A new toxin for the control of mammalian pests, thought to be the first registered in the world for at least twenty years, has been developed in New Zealand.
Its use will strengthen the ability of pest control agencies to better control stoats, and feral cats, according to Department of Conservation scientist Dr Elaine Murphy, who has been working on its development.
The Department of Conservation has welcomed the approval by the Environmental Risk Management Authority for the new poison which is known as PAPP (para- aminopropriophenone). Stoats pose a huge threat to threatened native species like kiwi, and DOC is continually looking at improving the range of weapons we have for controlling these imported killers.
"The Department has played a leading role, coordinating research on this new toxin in New Zealand and has invested significantly in its product development, working alongside its commercial partner Connovation Ltd, to reach registration. Work on the new poison has been going on since 2000 and a total of around $1,000,000 has been invested by DOC and Connovation.
"One significant reason we have gone for PAPP is because of its humaneness. It works very quickly, as stoats become unconscious within about 15 minutes, and die shortly afterwards There is also an antidote available which significantly reduces the risks to non target species.
"The availability of this new toxin reinforces the concept of the pest control toolbox where a variety of methods are available for use, depending on factors such as the ease of access and site location of the area being managed," Dr Murphy said.
The Department currently maintains stoat traps over 250,000 hectares and they will continue to be the preferred method of stoat control in many situations. But PAPP will offer an alternative in areas such as remote locations, or when a quick result is needed for stoat control. The product will be available in both paste and bait forms.
PAPP works as a red blood cell toxin, by preventing the haemoglobin from carrying oxygen. Its mode of action is similar to carbon monoxide poisoning.
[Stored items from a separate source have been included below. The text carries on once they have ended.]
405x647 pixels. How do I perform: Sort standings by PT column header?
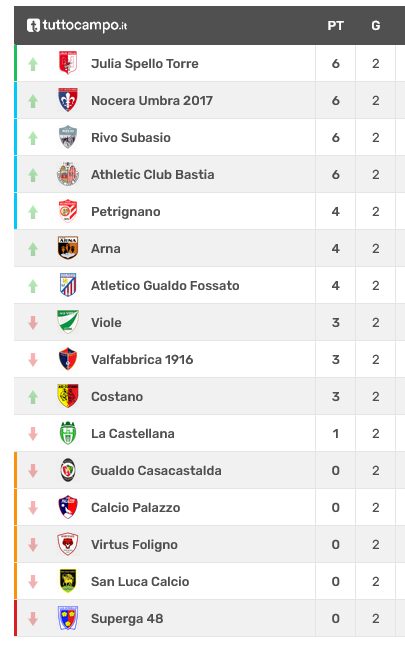335,26
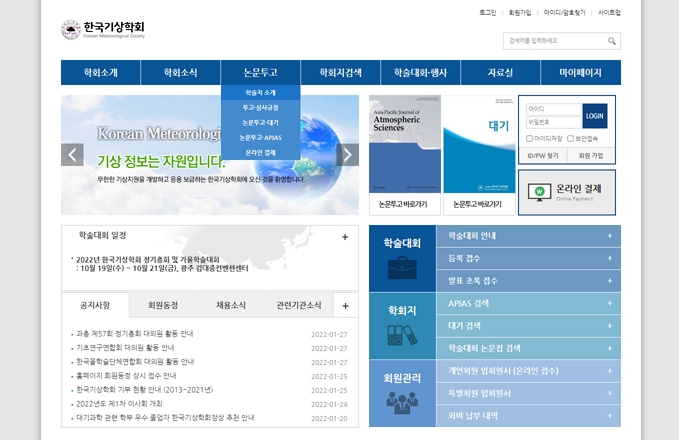This screenshot has height=440, width=679.
Task: Open the 온라인 결제 monitor icon
Action: click(541, 190)
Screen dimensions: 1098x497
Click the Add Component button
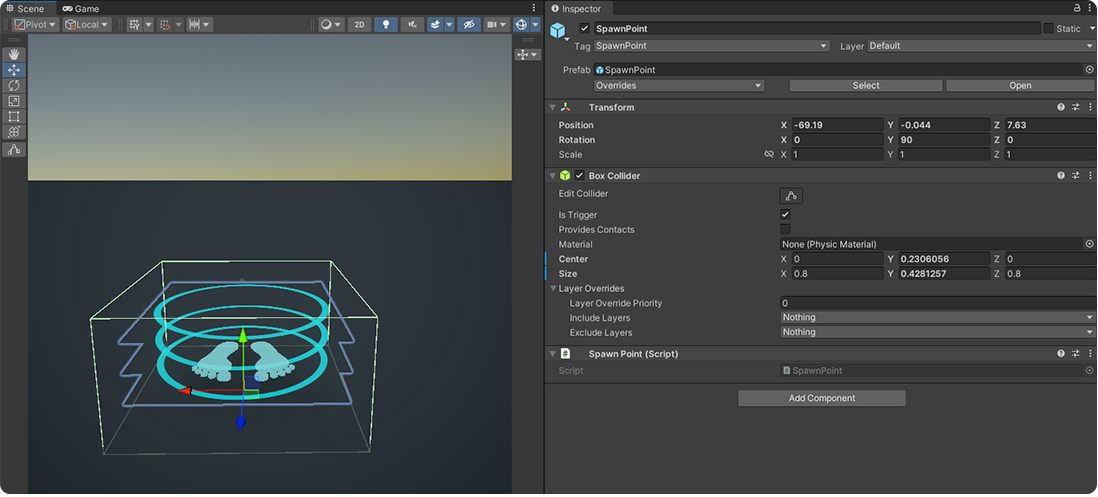821,398
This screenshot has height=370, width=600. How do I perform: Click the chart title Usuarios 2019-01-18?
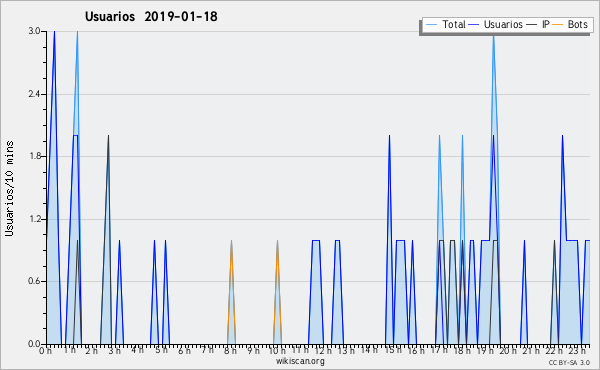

It should be noted that PAPP is not an alternative to the ongoing use of 1080, as it does not have an impact on possums and rats.
The work by DOC and Connovation builds on research undertaken by the then Department of Natural Resources & Environment, Victoria, Australia in the 1990s, and has included collaboration with Landcare Research, Lincoln University, and the Invasive Animals Cooperative Research Centre of Australia.